CROSS-REFERENCE TO RELATED APPLICATIONS

The present application claims the benefit of U.S. Provisional Application No. 62/854,950, filed May 30, 2019, entitled “DISTRIBUTED LEDGER MANAGEMENT SYSTEM FOR INTEREST BEARING DIGITIZED FIAT CURRENCIES”, and U.S. Provisional Application No. 62/930,379, filed Nov. 4, 2019, entitled “DISTRIBUTED LEDGER MANAGEMENT SYSTEM FOR INTEREST BEARING DIGITIZED FIAT CURRENCIES”, both which are hereby incorporated by reference in their entirety.

BACKGROUND OF THE INVENTION

The present invention generally relates to a blockchain-based distributed ledger management system. More particularly, the present invention relates to a blockchain-based distributed ledger management system based on a fiat currency.

As Internet-commerce has grown, digital assets have proliferated. A digital asset is a physical or other asset which may be represented digitally, with scarcity controls embedded in its design. The concept of “digital scarcity” is an important improvement. Previously digital “objects” such as computer files (for example a digital photograph or document) could be copied infinitely. Digital Rights Management (DRM) tools were invented as a system to prevent copyrighted content from being pirated or otherwise copied and redistributed in violation of copyright. Digital assets are desirable because they are easy to create, cannot be copied, are easy-to-transact in digital commerce, have low barriers to entry, and have relatively few technical restrictions on transfer and use (legal and regulatory restrictions may apply on a case-by-case basis).

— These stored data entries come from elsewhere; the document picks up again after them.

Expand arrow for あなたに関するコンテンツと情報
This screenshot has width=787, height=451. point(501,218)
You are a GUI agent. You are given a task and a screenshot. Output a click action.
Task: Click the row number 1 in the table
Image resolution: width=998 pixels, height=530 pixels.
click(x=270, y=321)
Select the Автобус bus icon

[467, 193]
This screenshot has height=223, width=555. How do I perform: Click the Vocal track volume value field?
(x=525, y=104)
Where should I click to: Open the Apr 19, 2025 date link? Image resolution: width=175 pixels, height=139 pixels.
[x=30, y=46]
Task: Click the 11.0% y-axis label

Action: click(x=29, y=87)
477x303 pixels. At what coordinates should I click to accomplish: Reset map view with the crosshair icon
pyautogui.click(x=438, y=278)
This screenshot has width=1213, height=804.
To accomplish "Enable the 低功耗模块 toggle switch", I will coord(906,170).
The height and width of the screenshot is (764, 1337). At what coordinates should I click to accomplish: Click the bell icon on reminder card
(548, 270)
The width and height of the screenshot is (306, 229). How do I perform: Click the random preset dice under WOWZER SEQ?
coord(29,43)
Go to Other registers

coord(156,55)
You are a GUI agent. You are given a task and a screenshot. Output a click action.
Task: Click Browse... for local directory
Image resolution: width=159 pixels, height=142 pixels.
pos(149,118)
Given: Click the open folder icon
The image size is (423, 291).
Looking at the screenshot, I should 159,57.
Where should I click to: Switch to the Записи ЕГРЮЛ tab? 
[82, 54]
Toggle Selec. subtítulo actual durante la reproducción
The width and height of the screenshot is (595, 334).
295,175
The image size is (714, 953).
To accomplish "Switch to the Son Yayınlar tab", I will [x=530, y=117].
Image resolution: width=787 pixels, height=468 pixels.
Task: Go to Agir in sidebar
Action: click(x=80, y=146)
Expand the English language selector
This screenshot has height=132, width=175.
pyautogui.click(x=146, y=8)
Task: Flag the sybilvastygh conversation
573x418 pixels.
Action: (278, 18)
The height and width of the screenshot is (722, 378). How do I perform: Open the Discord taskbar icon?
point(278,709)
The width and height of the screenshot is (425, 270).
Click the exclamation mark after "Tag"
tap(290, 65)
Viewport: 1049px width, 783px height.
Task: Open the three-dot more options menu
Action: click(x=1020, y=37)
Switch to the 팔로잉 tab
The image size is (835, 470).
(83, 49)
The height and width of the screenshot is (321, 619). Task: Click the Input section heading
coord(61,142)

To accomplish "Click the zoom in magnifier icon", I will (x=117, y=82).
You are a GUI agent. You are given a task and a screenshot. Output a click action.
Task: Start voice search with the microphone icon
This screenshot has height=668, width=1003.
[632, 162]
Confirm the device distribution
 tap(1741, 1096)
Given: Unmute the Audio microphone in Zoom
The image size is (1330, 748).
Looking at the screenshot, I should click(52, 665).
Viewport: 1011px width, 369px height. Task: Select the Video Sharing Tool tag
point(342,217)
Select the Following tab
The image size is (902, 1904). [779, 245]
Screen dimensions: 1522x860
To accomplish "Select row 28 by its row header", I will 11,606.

Many digital assets are blockchain based, meaning they are “native” to the blockchain, i.e. embedded in their fundamental protocol, and digital assets that exist independently may be “attached” to blockchains, e.g. a physical object such as gold that is digitally represented on a blockchain. A blockchain is a distributed ledger that tracks the balances of digital assets in various accounts.

Distributed ledgers may be either public or private. A private distributed ledger has all transactions validated by designated network participants who typically know and trust each other, and access to the network may be controlled by a central trusted party or parties. A public distributed ledger is one in which there are no restrictions on who may join the network and validate transactions, and which generally has no single person or entity in charge. Transaction validators on public ledgers are often known as miners, and compete with one another to validate transactions in return for some form of compensation.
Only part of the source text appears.